• Exercise objective: Return the following records line for line, without altering any wording, and omit the pictures from your answer.

• Source records:
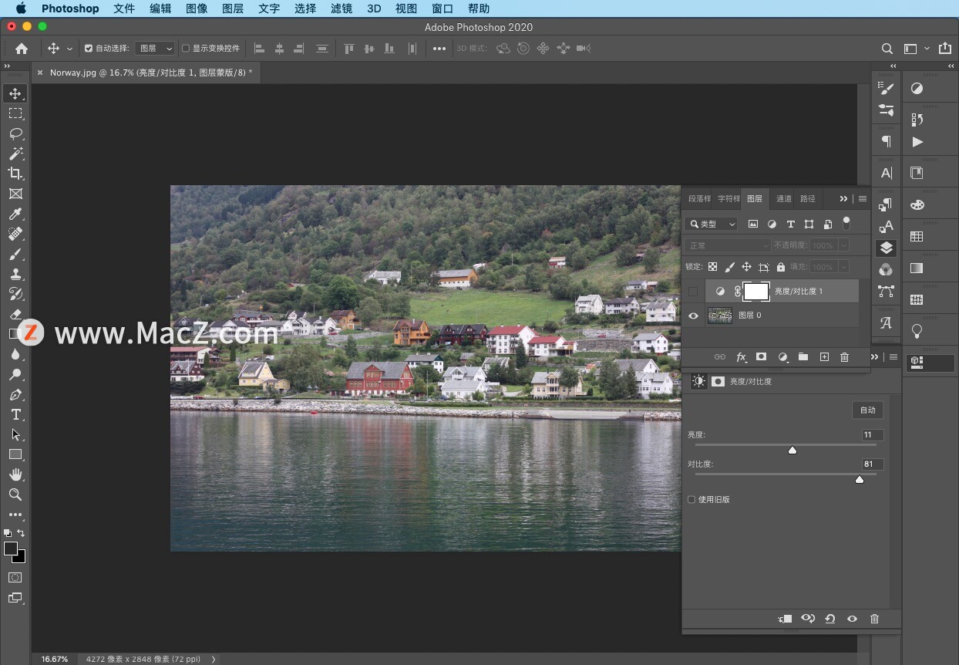Select the Magic Wand tool
Image resolution: width=959 pixels, height=665 pixels.
tap(15, 154)
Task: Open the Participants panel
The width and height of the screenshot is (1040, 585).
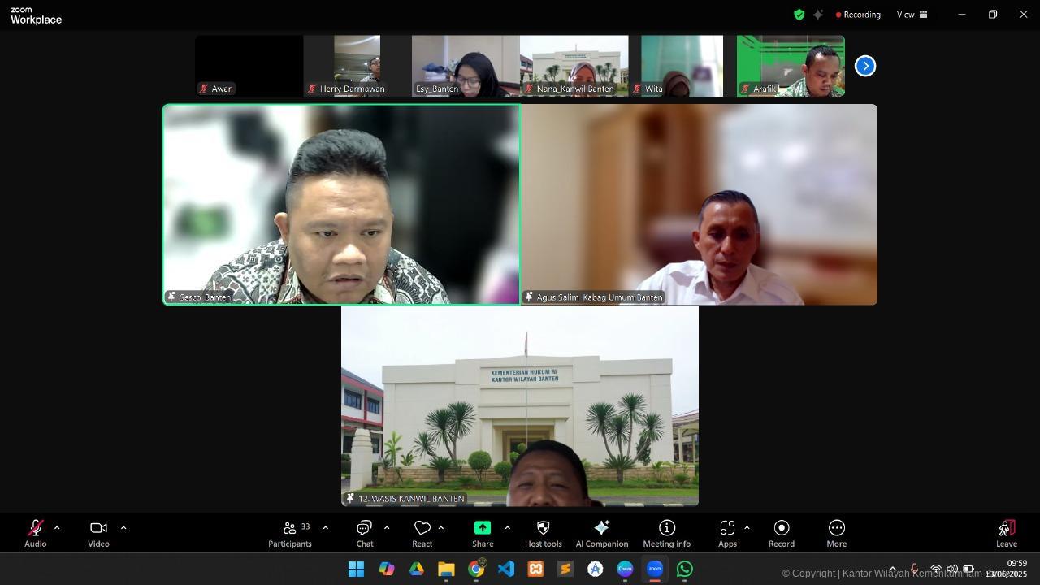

• Worked answer:
Select the Magic Wand tool
Image resolution: width=959 pixels, height=665 pixels.
tap(15, 154)
Task: Open the Participants panel
The width and height of the screenshot is (1040, 585).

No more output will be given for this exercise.